You need to calibrate the film development to the enlarger/light source and the grade paper you wish to work on. I really recommend #2 paper. Either type of enlarger makes little difference and a properly made print will be almost the same. If it were a stand alone, you will not see the difference in enlargers.
First rule. Exposure in camera controls the amount of detail in the darkest tones, ie shadow detail. Development time changes almost nothing.
Second rule. Time in developer controls the highlight density in the negative or the whites in the print.
These are two golden rules that are never wrong.
Load the camera with your favorite film. Find a repeatable full tone subject with detailed blacks and detailed whites, ie they have texture like rubber care tires and a stucco wall painted white. A cross lighted white stucco house with black shutters is ideal.

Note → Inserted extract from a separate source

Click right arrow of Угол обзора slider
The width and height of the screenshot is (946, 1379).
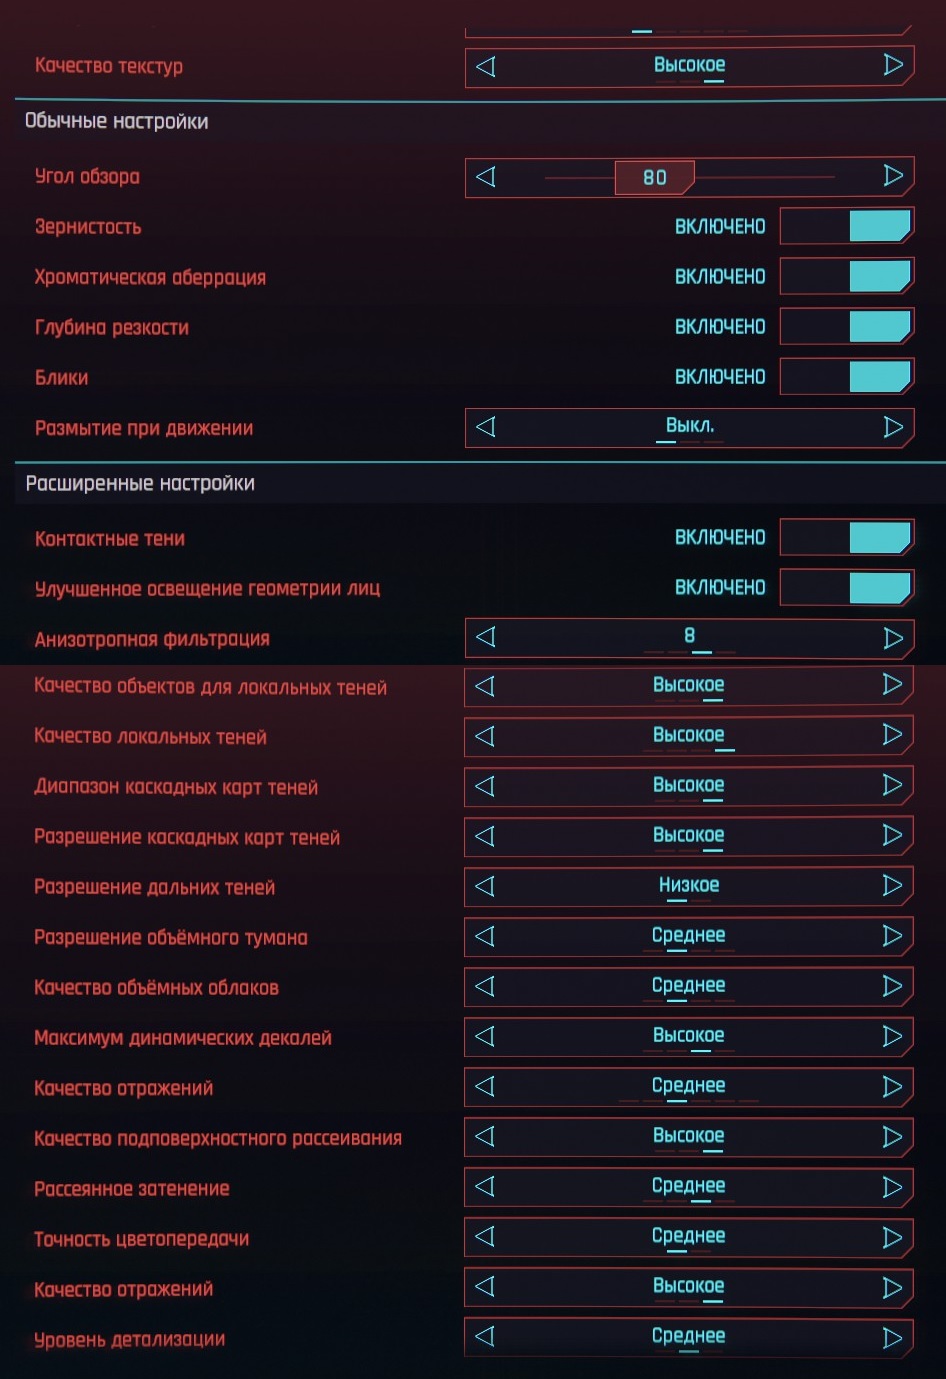pyautogui.click(x=893, y=177)
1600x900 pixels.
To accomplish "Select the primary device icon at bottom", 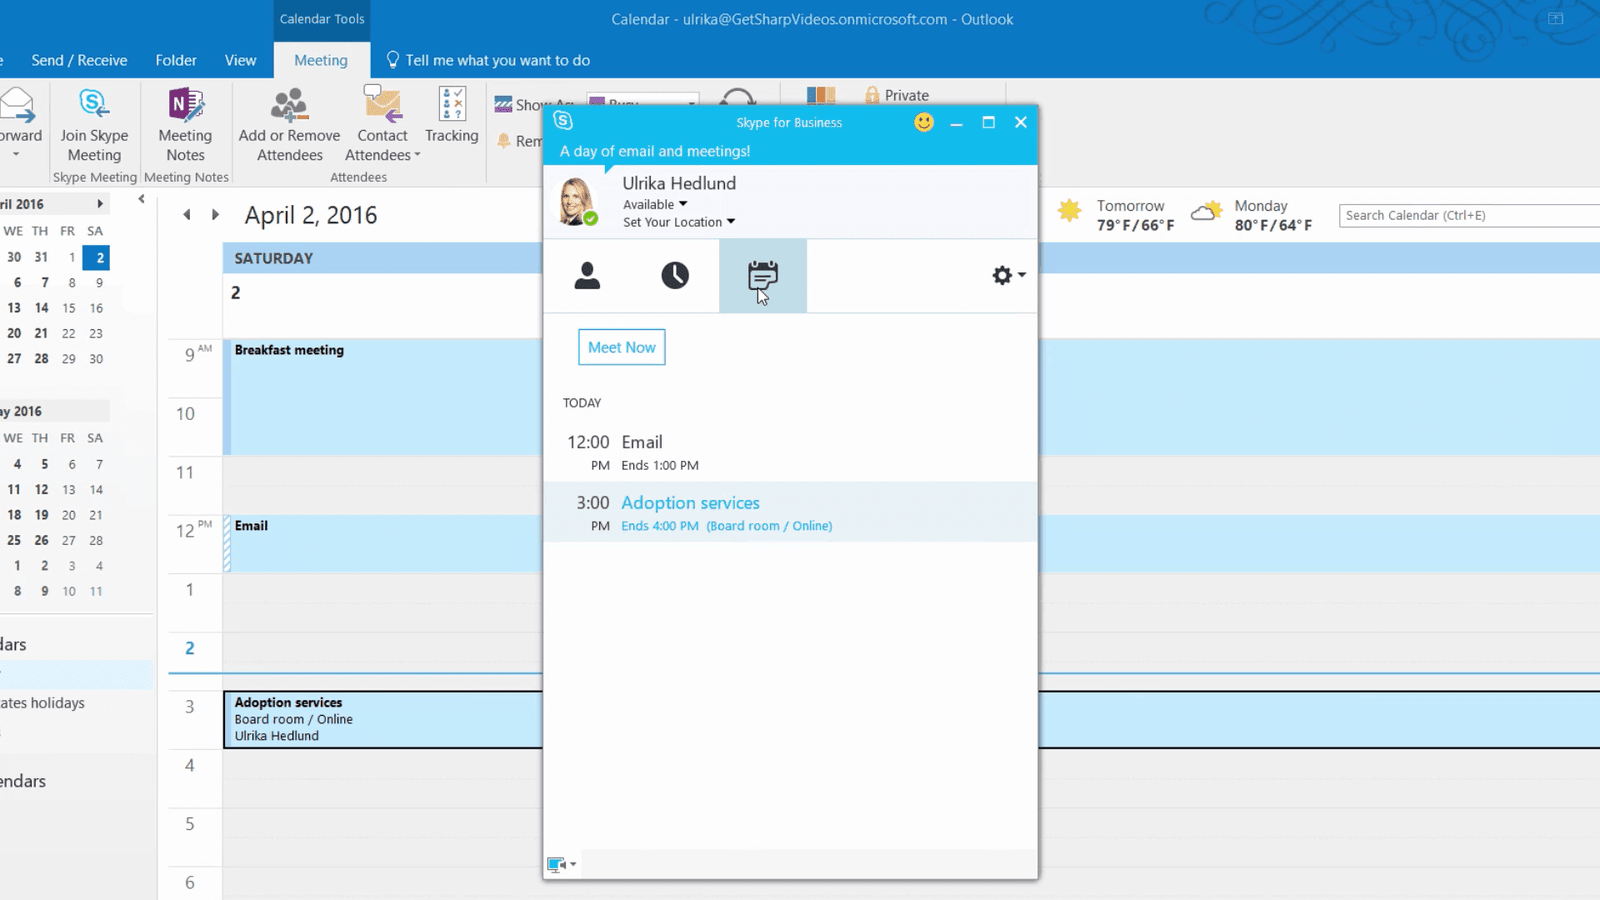I will [561, 864].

Expose 6 frames bracketing exposure from -2 stops to +2. Develope the film per manufactures directions.
If you camera shutter and lens stops & meter are calibrated properly, the -2 will have no detail in the blacks, properly exposed frame will have some, and the + 2 will be over overexposed . Find the one with proper shadow detail and this is your film speed, ie box is 100 and +1 looks good, then your EI is 50.
Now print the frame and print on the proper paper and get the blacks the correct density ignoring everything else. Now look at the whites. If they are too white and devoid of detail, you development time is too long. If they are grey, then you need to develope longer.
Go back under similar light, expose 6 more frames using the new EI, develope 10% longer if whites were grey, 10% less if they had no detail using fresh new developer. Print at the same time as the original and you should be closer to a perfect print. Repeat as necessary to zero the process in.
6 exposures is 12 inches of film plus leader. That is all you need. 36 makes no difference in times.
Similar toned subjects in the same light will print for you the same as your test did.
Do not keep print developer diluted more than 8 hours or the second test will be invalid. It may look not quite right, but you will not realize what is wrong and you will be spinning your wheels. Even if you store in a full cover container, it is no good. There is no way to save it.
RC paper is fine. Do final tests on FB if that is what you standardise on for final display prints.